By the end of the 19th Century, a few people had amassed vast fortunes that depended largely on cheap labor and favorable legislation. While the workers were technically free and compensated for their efforts, institutions like the company store and payment in scrip were just a couple of factors contributing to income inequality, insecurity and poverty among workers. The wealthy enjoyed a very close relationship with the elected government.

During the 20th Century, American society showed some signs of improvement in the treatment of workers and minorities. By the end of the century, however, those trends were beginning to reverse. It has only become more obvious as the 21st Century has advanced. A few people control most of the money. The world is their plantation. Their purchased legislators and judges solidify their gains. Restive populations are turned on each other, told that the threat comes not from the concentration of wealth but from the differences of the people around them.

Wealth is measured in dollars. Dollars are measured in numbers. Numbers have no empathy.
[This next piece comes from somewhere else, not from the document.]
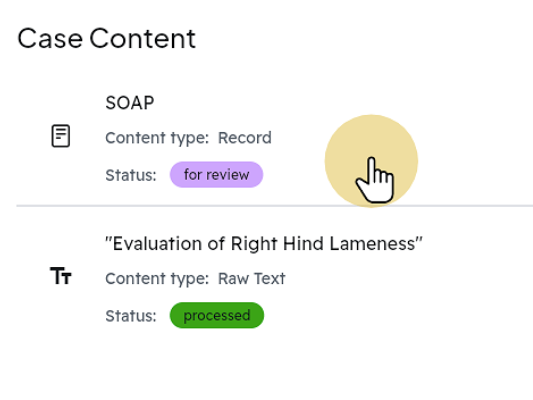Click blank area right of Case Content heading
533x400 pixels.
tap(364, 38)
Humans have emotions. They measure in feelings, and can be steered by them. In fact, they can be steered by little else. Even supposedly rational people are only rational because they like how it makes them feel.

When wealth is the ultimate good, decisions are made by the numbers to increase wealth. If a bunch of poor people have to take a hit for it, they're a necessary loss, the same as the killed or broken heroes we sent to war to defend our way of doing business. We praise you, valiant warriors. Now get lost.

The wealthy feel better when they're getting more wealth. The impersonal numbers click higher, incapable of feeling the euphoria they inspire in the humans who get to claim them. The owners control society, while the vast majority who make up that society get shoved around by forces they don't have time to understand.

If you have a fantasy of dropping out and setting up a homestead where you can live off the grid and let the whole mess of civilization fall apart, think again. You will go down fighting to defend your little chunk of arable land and potable water from the thousands of desperate people who would want a piece of it for themselves. If that sounds glorious to you, or even doable, you're an idiot.

Like all the ills of human society, the problems of economy could be solved by cooperative effort. So, like all the problems of human society, they will remain unsolved while we argue and let evolution decide for us. It's worked for millions of years. Why stop now?

Civilization was the result of evolution. The collapse of civilization can certainly be the result of further evolution. Here's the thing about evolution: it doesn't care if you live or die. It doesn't care if anything lives or dies. So if we choose to let ourselves slump into a mucky pit of industrial waste, blood and feces, evolution will log that decision and reflect those changes as impersonally as a corporate ledger shows an uptick in profits when thousands of workers are laid off.